Further, the motor control unit can adjust the motor drive torque or the energy recovery torque so as to reduce the total torque in the control mode before conversion at the time of the transient state transition.

Further, the motor control unit determines whether or not the torque is reduced by energy recovery in the control mode before conversion at the time of the transient state transition, and if energy recovery is performed, it is selectively selected by the pause cylinder information. It can be controlled to cancel the energy recovery.

Further, the motor control unit may control to cancel the energy recovery when the energy recovery is performed in the control mode before conversion and when the resting cylinder is a low displacement cylinder. it can.

Further, the motor control unit can control the resting cylinder to maintain the energy recovery when the resting cylinder is a high displacement cylinder when the energy is recovered in the control mode before conversion.

Further, when the motor control unit recovers energy in the control mode before conversion, the motor control unit is not assisted in the control mode before conversion, and the rest cylinder is a high displacement cylinder. , The transition to the transient state can be achieved by recovering energy with a motor.

Further, the motor control unit can control the energy recovery release and the CDA control to be performed at the same time.

When the control mode before conversion is the CDA control mode for the high displacement cylinder, the motor control unit performs a transient state transition process that controls the motor so that energy is recovered in the explosion section of the high displacement cylinder. After that, it is controlled to enter the CDA control mode for the low displacement cylinder, and if the control mode before conversion is the CDA control mode for the low displacement cylinder, the motor torque in the explosion section of the low displacement cylinder After going through a transient state transition process that controls the motor to be power assisted, it can be controlled to enter the CDA control mode for the high displacement cylinder.

Further, the non-uniform displacement engine can include two sets of cylinders in which two cylinders having the same displacement form a set.

Further, in the non-uniform displacement engine, the 1st and 4th cylinders are composed of cylinders having a higher displacement than the 2nd and 3rd cylinders, and each set of cylinders is configured to explode alternately. it can.

In addition, the motor control unit controls the motor so that energy is recovered in the explosion section of the high displacement cylinder and the first mode in which power assistance by the motor and energy recovery by the motor are not performed. The second mode that controls the motor so that it is powered by the motor torque in the explosion section of the low displacement cylinder, and the motor in the explosion section of the low displacement cylinder without driving the motor in the explosion section of the high displacement cylinder The third mode, which controls the motor so that it is powered by torque, and the motor, which controls the motor so that energy is recovered in the explosion section of the high displacement cylinder, does not drive the motor in the explosion section of the low displacement cylinder. A fourth mode, which is controlled in such a manner, can be included.

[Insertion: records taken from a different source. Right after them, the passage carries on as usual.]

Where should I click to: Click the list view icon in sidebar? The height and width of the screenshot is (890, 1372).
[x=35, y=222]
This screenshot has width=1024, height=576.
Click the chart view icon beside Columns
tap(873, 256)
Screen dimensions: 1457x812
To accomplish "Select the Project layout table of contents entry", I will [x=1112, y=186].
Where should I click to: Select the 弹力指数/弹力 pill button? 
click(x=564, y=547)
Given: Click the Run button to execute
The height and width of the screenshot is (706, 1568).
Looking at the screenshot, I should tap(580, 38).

Further, when the CDA control mode to be converted is the CDA control mode for the high displacement cylinder, the motor control unit receives energy for the high displacement cylinder when the control mode before conversion is the first mode. After the transition to the CDA control mode for recovering, if the control mode before conversion is the second mode, the CDA control is performed after the transition to the transient state to release the power assist of the motor for the low displacement cylinder. When the control mode is converted to the mode and the control mode before conversion is the third mode, it is converted to the CDA control mode after the transient state transition in which the power assist of the motor for the low displacement cylinder is released, and the control mode before conversion is changed. In the case of the fourth mode, it can be controlled to convert to the CDA control mode without a transient state transition.

Further, when the CDA control mode to be converted is the CDA control mode for the low displacement cylinder, the motor control unit does not have a transient state transition when the control mode before conversion is the first mode. When the control mode is converted to the CDA control mode and the control mode before conversion is the second mode, the energy recovery for the high displacement cylinder is canceled after the transitional state transition in which the power assist of the motor for the low displacement cylinder is released. When the control mode is converted to the CDA control mode and the control mode before conversion is the third mode, it is converted to the CDA control mode after the transition to the transient state in which the power assist of the motor for the low displacement cylinder is released, and the control before conversion is performed. When the mode is the fourth mode, it can be controlled to convert to the CDA control mode without the transient state transition.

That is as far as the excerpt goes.